On Fri, Mar 20, 2026, 13:05 Sebastian Samaruga <ssamarug@gmail.com> wrote:

> Milton,
>
> Of course. And being FCA Contexts / Lattices a manner of knowledge
> representation, I propose rendering knowledge graphs in this form of KR,
> leveraging an arithmetic framework for embeddings and inference:
>
> https://sebxama.blogspot.com/2026/03/foundations-for-large-graph-model.html
>
> Regards,
> Sebastián.
>
>
> On Fri, Mar 20, 2026, 1:46 PM Milton Ponson <rwiciamsd@gmail.com> wrote:
>
>> Dear Sebastian,
>>
>> Knowledge graphs are the number one priority for all manner of knowledge
>> representation and mathematical frameworks for empirical analysis,  not
>> just AI.
>>
>> Milton Ponson
>> Rainbow Warriors Core Foundation
>> CIAMSD Institute-ICT4D Program
>> +2977459312
>> PO Box 1154, Oranjestad
>> Aruba, Dutch Caribbean
>>
>> On Fri, Mar 20, 2026, 12:40 Sebastian Samaruga <ssamarug@gmail.com>
>> wrote:
>>
>>> Hi everybody.
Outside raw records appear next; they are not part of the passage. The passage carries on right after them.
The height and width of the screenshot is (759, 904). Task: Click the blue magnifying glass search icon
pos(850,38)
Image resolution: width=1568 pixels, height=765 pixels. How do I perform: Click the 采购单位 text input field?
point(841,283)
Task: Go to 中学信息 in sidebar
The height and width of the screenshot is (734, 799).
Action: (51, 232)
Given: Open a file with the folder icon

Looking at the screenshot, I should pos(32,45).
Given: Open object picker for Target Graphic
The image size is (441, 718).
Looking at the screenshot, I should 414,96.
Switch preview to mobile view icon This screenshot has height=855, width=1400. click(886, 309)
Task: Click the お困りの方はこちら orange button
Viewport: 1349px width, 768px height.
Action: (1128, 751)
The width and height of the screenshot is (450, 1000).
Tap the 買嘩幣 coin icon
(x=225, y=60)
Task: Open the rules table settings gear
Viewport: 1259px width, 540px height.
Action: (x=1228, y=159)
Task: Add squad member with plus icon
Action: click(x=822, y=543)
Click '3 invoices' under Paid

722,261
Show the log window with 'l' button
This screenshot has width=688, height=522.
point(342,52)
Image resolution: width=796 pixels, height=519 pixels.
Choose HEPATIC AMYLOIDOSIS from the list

Let me reshape my original post. It was a mess. Let's start
>>> sharing some context to the discussion:
>>>
>>> "Gartner just made Knowledge Graphs the number 1 infrastructure priority
>>> for enterprise agentic systems"
>>>
>>> https://share.google/aimode/m7XZVTIYCnyWMLefG
>>>
>>>
>>> https://www.linkedin.com/posts/amyhodler_graph-chat-neo4js-philip-rathle-on-neuro-symbolic-activity-7432506087985291265-rfB7
>>>
>>> And an FCA attempt to render Large Graph Models. Maybe adding some little
>>> algebraic semantics into embeddings could be of any help.
>>>
>>> ---
>>>
>>> Foundations for a Large Graph Model:
>>>
>>> FCA (Formal Concept Analysis):
>>> FCA Contexts: Objects x Attributes matrix.
>>>
>>> Context triples encoding:
>>> ContextPoint : (context : ContextPoint, object : ContextPoint, attribute
>>> :
>>> ContextPoint);
>>>
>>> ContextPoint class:
>>> - uri : String
>>> - primeID : long
>>> - context : ContextPoint
>>> - object : ContextPoint
>>> - attribute : ContextPoint
>>> - contextOccurrences : Set<ContextPoint>
>>> - objectOccurrences : Set<ContextPoint>
>>> - attributeOccurrences : Set<ContextPoint>
>>> + getContext
>>> + getObject
>>> + getAttribute
>>> + getContexts
>>> + getObjects
>>> + getAttributes
>>> + getPrimeIDEmbedding
>>>
>>> Occurrence Monad: ContextPoint (Context, Object, Attribute Occurrences)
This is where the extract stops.